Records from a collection
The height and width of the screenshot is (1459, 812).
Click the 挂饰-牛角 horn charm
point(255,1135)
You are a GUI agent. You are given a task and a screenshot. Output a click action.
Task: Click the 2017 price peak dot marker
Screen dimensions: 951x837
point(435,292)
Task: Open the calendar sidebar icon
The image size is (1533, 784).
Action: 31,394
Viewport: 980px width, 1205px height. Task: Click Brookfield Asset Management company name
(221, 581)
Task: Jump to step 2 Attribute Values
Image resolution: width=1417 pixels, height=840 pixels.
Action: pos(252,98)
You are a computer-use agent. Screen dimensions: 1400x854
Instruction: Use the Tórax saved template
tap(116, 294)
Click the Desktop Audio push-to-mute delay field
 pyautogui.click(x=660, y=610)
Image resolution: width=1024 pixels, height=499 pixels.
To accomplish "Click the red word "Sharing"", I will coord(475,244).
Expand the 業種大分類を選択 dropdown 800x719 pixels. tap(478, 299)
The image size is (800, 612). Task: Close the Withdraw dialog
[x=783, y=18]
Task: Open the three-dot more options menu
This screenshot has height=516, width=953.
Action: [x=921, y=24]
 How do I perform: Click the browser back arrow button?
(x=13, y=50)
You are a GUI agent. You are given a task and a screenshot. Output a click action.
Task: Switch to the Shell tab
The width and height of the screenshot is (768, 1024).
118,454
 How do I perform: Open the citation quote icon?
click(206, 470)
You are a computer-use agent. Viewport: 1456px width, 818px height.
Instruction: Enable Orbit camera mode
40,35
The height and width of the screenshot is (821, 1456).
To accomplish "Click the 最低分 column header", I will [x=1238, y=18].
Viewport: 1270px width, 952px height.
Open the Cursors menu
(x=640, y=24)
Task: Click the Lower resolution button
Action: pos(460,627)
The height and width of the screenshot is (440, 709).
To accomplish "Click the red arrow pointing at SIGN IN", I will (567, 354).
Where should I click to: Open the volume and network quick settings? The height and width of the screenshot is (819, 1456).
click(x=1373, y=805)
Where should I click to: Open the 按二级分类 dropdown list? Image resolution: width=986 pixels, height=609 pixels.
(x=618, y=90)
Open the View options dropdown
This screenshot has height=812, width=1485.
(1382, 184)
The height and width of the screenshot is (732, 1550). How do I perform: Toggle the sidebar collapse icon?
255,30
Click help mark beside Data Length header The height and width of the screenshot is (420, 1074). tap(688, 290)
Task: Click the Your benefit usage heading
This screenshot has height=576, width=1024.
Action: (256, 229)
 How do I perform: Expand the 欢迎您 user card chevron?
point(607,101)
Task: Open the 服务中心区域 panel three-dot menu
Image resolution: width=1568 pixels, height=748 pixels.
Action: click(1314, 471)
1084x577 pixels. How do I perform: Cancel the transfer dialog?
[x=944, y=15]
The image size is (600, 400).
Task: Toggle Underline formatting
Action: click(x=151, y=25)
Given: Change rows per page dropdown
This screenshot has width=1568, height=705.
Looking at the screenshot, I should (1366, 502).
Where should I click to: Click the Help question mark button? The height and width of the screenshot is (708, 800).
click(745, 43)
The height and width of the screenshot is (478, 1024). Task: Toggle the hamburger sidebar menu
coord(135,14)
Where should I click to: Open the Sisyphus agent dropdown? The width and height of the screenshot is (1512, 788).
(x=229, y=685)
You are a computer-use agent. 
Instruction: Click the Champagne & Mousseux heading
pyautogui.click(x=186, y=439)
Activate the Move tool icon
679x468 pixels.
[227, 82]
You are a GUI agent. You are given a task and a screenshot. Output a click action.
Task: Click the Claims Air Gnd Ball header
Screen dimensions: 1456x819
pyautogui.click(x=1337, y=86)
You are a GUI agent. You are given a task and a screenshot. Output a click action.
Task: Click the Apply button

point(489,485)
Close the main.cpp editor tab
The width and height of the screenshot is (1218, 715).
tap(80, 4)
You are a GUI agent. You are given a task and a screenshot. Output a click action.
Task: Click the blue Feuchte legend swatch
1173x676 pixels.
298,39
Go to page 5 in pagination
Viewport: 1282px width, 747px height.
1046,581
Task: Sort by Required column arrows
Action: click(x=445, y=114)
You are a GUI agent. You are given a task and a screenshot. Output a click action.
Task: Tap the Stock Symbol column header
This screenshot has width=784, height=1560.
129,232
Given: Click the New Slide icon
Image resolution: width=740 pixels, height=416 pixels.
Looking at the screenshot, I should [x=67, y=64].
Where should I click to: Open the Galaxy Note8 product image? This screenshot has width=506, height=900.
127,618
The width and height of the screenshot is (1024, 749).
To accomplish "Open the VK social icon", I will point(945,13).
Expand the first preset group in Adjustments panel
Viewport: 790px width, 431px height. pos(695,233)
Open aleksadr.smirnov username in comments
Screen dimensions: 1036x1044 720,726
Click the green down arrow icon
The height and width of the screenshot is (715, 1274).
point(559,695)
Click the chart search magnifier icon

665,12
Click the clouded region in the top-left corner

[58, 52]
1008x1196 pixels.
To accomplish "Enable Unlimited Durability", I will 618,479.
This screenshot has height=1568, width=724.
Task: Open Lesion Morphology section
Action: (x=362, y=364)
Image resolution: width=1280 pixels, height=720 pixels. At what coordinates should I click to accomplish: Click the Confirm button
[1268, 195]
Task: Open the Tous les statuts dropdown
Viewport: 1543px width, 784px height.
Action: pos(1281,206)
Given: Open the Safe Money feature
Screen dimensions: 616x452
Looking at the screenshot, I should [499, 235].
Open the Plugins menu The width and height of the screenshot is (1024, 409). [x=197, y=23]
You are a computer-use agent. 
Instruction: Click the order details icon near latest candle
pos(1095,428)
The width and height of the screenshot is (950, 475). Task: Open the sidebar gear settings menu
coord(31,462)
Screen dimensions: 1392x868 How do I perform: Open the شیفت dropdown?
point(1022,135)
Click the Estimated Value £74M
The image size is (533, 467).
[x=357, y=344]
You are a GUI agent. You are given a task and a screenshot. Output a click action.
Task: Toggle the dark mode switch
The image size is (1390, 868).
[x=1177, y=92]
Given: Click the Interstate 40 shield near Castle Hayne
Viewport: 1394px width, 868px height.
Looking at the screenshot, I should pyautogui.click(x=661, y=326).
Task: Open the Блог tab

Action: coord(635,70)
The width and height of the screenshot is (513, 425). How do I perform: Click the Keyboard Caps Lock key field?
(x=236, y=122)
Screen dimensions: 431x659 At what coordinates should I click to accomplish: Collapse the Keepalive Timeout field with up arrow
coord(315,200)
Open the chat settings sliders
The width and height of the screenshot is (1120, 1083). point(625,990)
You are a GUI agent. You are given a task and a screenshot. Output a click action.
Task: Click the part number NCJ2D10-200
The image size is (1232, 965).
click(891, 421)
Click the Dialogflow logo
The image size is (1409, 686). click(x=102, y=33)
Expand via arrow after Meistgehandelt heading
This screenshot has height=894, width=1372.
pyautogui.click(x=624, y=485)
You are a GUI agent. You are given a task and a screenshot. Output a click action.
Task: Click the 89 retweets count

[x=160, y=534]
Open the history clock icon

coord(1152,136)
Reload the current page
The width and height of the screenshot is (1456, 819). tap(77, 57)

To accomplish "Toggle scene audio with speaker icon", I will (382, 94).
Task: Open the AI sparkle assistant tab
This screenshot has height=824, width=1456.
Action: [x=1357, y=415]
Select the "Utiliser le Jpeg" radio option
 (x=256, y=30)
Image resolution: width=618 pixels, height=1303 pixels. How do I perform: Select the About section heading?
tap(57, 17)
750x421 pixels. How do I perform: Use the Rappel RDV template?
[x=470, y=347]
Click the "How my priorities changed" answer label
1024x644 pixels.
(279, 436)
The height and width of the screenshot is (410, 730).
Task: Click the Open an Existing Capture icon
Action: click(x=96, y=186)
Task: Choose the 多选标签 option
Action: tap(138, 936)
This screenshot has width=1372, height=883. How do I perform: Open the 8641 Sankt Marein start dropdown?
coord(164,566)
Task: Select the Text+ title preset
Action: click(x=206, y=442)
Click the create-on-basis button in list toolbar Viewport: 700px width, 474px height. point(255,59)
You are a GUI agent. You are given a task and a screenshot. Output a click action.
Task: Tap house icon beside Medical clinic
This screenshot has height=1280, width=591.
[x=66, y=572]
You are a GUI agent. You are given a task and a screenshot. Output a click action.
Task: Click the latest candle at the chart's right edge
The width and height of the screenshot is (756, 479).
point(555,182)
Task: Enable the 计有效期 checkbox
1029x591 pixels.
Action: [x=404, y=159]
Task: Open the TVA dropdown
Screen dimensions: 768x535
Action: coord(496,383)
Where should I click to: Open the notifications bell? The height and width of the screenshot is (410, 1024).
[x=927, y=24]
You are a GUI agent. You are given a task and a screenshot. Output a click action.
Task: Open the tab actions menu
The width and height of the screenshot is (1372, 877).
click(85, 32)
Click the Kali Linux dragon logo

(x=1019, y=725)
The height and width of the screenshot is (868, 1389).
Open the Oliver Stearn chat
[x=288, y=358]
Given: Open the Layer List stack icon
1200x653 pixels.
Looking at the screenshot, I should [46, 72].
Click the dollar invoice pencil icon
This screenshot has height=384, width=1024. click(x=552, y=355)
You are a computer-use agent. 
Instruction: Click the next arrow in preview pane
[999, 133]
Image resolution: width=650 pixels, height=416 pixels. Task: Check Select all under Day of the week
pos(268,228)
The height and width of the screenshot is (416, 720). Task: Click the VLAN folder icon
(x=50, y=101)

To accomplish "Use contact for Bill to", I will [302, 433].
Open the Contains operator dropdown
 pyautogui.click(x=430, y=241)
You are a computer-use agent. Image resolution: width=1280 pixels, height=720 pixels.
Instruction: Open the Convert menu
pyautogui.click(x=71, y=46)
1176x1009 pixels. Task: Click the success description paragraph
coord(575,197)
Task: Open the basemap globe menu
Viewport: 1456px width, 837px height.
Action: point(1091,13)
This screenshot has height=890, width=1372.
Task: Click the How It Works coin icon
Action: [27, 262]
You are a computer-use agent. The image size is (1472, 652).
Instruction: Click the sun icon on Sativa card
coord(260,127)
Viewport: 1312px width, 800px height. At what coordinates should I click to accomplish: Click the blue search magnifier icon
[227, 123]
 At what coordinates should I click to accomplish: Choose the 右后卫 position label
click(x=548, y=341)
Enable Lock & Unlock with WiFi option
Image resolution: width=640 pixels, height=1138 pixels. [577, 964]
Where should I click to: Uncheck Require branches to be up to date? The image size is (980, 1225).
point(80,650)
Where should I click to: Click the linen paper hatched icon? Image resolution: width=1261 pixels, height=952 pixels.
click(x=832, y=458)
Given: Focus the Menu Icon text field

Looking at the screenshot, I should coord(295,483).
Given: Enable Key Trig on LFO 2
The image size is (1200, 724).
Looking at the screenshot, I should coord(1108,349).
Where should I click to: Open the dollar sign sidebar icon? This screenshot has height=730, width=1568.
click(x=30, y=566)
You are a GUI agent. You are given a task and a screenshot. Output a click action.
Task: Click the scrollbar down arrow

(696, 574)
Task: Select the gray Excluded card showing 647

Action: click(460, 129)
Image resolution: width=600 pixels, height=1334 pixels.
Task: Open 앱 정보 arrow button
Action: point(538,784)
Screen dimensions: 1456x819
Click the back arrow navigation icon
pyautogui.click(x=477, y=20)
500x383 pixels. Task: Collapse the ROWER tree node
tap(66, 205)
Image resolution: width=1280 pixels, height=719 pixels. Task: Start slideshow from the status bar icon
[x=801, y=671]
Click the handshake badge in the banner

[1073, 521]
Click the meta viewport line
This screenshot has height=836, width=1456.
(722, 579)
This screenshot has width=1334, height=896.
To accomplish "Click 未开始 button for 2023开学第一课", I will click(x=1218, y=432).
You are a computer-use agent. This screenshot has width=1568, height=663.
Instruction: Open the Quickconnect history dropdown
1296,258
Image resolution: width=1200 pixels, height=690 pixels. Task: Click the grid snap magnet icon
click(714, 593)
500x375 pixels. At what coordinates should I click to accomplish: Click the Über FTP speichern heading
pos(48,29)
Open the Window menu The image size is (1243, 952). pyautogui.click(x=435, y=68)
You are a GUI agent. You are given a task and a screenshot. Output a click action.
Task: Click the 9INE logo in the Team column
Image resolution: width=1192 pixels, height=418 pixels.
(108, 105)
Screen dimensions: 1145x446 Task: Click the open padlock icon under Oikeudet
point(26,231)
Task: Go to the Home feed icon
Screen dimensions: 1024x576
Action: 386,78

GIVEN EXERCISE:
Reproduce the items above word for word, from the first line down through the line containing "will [x=1238, y=18].", with that line included.

FINAL RESULT:
The height and width of the screenshot is (1459, 812).
Click the 挂饰-牛角 horn charm
point(255,1135)
You are a GUI agent. You are given a task and a screenshot. Output a click action.
Task: Click the 2017 price peak dot marker
Screen dimensions: 951x837
point(435,292)
Task: Open the calendar sidebar icon
The image size is (1533, 784).
Action: 31,394
Viewport: 980px width, 1205px height. Task: Click Brookfield Asset Management company name
(221, 581)
Task: Jump to step 2 Attribute Values
Image resolution: width=1417 pixels, height=840 pixels.
Action: pos(252,98)
You are a computer-use agent. Screen dimensions: 1400x854
Instruction: Use the Tórax saved template
tap(116, 294)
Click the Desktop Audio push-to-mute delay field
 pyautogui.click(x=660, y=610)
Image resolution: width=1024 pixels, height=499 pixels.
To accomplish "Click the red word "Sharing"", I will coord(475,244).
Expand the 業種大分類を選択 dropdown 800x719 pixels. tap(478, 299)
The image size is (800, 612). Task: Close the Withdraw dialog
[x=783, y=18]
Task: Open the three-dot more options menu
This screenshot has height=516, width=953.
Action: [x=921, y=24]
 How do I perform: Click the browser back arrow button?
(x=13, y=50)
You are a GUI agent. You are given a task and a screenshot. Output a click action.
Task: Switch to the Shell tab
The width and height of the screenshot is (768, 1024).
118,454
 How do I perform: Open the citation quote icon?
click(206, 470)
You are a computer-use agent. Viewport: 1456px width, 818px height.
Instruction: Enable Orbit camera mode
40,35
The height and width of the screenshot is (821, 1456).
To accomplish "Click the 最低分 column header", I will [x=1238, y=18].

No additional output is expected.